A8 - Elections & Voting Flashcards
This week will introduce you to electoral systems and to voters and what determines their voting behaviour. We will learn about social cleavages and the role of class, gender, ethnic and religious identity in shaping vote choice.
What are the 4 principle models of representation?
1) Trusteeship
2) Delegation
3) The Mandate
4) Resemblance
Trustee Model
Delegate Model
Mandate Model
Resembalance Model
Pros for Compulsory voting
1) Increased Participation
2) Greater Legitimacy
3) Civil Duty
4) Countering social disadvantages
Cons for Compulsory voting
1) Abuse of freedom
2) Cosmetic democracy
3) Worthless votes
4) Distorted political focus
Functions of Election
1) Recruiting Politicians
2) Making governments
3) Providing Representation
4) Influencing policy
5) Educating voters
6) Building Legitimacy
7) Strengthening elites
Single-member plurality system SMP
Used:
The UK (HOC), the USA, Canada & India
Type:
Majoritarian
Features:
- The country is divided into single-member constituencies, usually of equal size.
- Voters select a single candidate, usually marking his or her name with a cross on the ballot paper
- The winning candidate needs only to achieve a plurality of votes (FPTP rule)
Second Ballot System
Used:
Traditionally in France, but it is used for presidential elections in countries such as Austria, Chile & Russia.
Types:
Majoritarian
Features:
- There are single - candidate constituencies and single-choice voting, as in the SMP system
- To win on the first ballot, a candidate needs an overall majority of the votes cast
- If no candidate gains a first-ballot majority, a second, run-off ballot is held between leading two candidates
Alternative Vote (AV);
Supplementary vote (SV)
Used:
Australia (House of Representatives [AV]) & UK (London Mayor [SV])
Type:
Majoritarian
Features:
- There are single-member constituencies
- There is preferential voting.

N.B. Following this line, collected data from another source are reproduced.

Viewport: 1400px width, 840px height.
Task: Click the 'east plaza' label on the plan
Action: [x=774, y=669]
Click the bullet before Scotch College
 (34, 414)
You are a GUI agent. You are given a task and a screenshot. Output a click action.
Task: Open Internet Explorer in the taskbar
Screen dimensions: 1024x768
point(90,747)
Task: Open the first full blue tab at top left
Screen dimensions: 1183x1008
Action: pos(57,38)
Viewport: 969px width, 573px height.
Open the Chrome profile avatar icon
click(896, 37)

In AV, voters rank the candidates in order of preference: 1 for their first preference, 2 for their second preference and so on. In SV, there is only a single ‘supplementary’ vote
- Wining candidates must gain 50% of all the votes cast.

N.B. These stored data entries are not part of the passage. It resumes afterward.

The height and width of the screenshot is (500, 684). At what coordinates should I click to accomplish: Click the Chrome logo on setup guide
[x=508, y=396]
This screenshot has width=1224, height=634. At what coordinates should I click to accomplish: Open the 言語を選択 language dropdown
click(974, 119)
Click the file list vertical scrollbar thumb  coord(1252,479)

- Votes are counted accordingly to the first preferences. If no candidate reaches 50%, the bottom candidate is eliminated & his or her votes are redistributed according to the 2nd (or subsequent) preferences. This continues until 1 candidate has a majority.
In SV, all candidates drop out except the top two.
Mixed-member proportional system (MMP)
Additional Member System (AMS)
Used:
Germany, Italy, New Zealand & UK (Scottish Parliament & Welsh Assembly)
Type:
Proportional
Features:
- A proportion of seats are filled by the SMP system using single-member constituencies
- The remaining seats are filled by using the part-list system
- Electors cast two votes: one for a candidate in the constituency election, and the other for a party
Single Transferable vote (STV) System
Used:
The Republic of Ireland & the UK (Northern Ireland Assembly)
Type:
Proportional
Features:
- There are multimember constituencies, each which usually returns between 3-8 members.
- Parties may put forward as many candidates as there are seats to fill
- Electors vote preferentially, as in the AV system
- Candidates are elected, if they achieve a quota. This is the minimum no. of votes needed to elect the stipulated number of candidates, calculated according to the Droop formula:
quota = total number of votes cast/ (number of seats to be filled +1) +1
- The votes are counted according to first preferences. If not all the seats are filled, the bottom candidate is eliminated. His or her votes are redistributed according to second preferences and so on, until all the seats have been filled.
Party-list systems
Used:
Israel; In countries throughout Europe including: Belgium, Luxembourg & Switzerland, and the European Parliament
Type:
Proportional
Features:
- Either the entire country is treated as a single constituency, or, in the case of regional party lists, there are a number of large multimember constituencies
- Parties compile lists of candidates to place before the electorate, in descending order of preference
- Electors vote for parties not candidates
- Parties are allocated seats in direct proportion to the votes they gain in the election. They fill these seats from their party list
- A ‘threshold’ may be imposed (5% in Germ) to exclude small, possibly extremist, parties from representation.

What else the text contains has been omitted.